=== Records for the exercise ===
--------
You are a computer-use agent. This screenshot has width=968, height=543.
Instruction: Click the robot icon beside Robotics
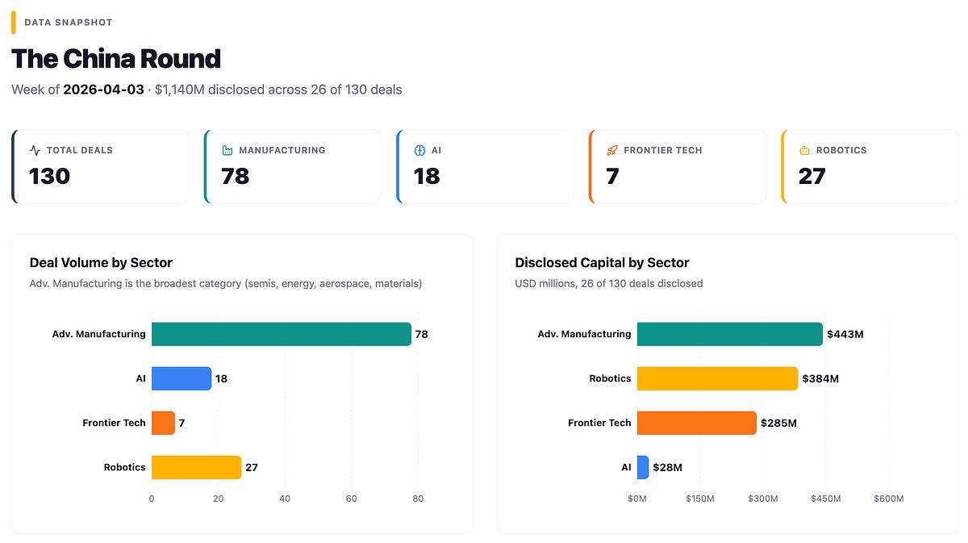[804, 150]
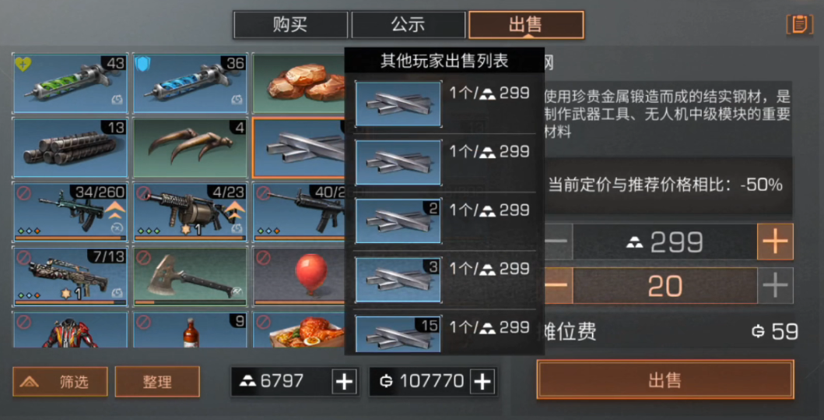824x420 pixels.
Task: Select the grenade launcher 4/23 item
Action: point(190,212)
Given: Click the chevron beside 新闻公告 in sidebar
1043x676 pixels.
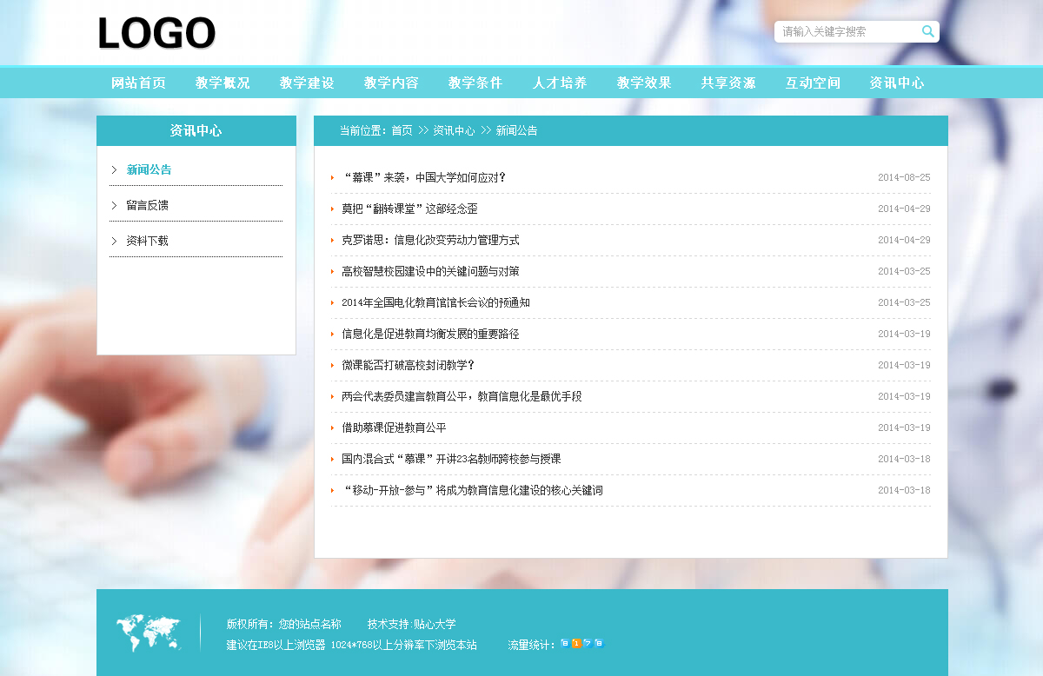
--------
=== Exercise aim ===
Retype all entries above verbatim; no pictures belong in the copy.

=== Task result ===
You are a computer-use agent. This screenshot has width=968, height=543.
Instruction: Click the robot icon beside Robotics
[804, 150]
824x420 pixels.
Task: Select the grenade launcher 4/23 item
Action: point(190,212)
Given: Click the chevron beside 新闻公告 in sidebar
1043x676 pixels.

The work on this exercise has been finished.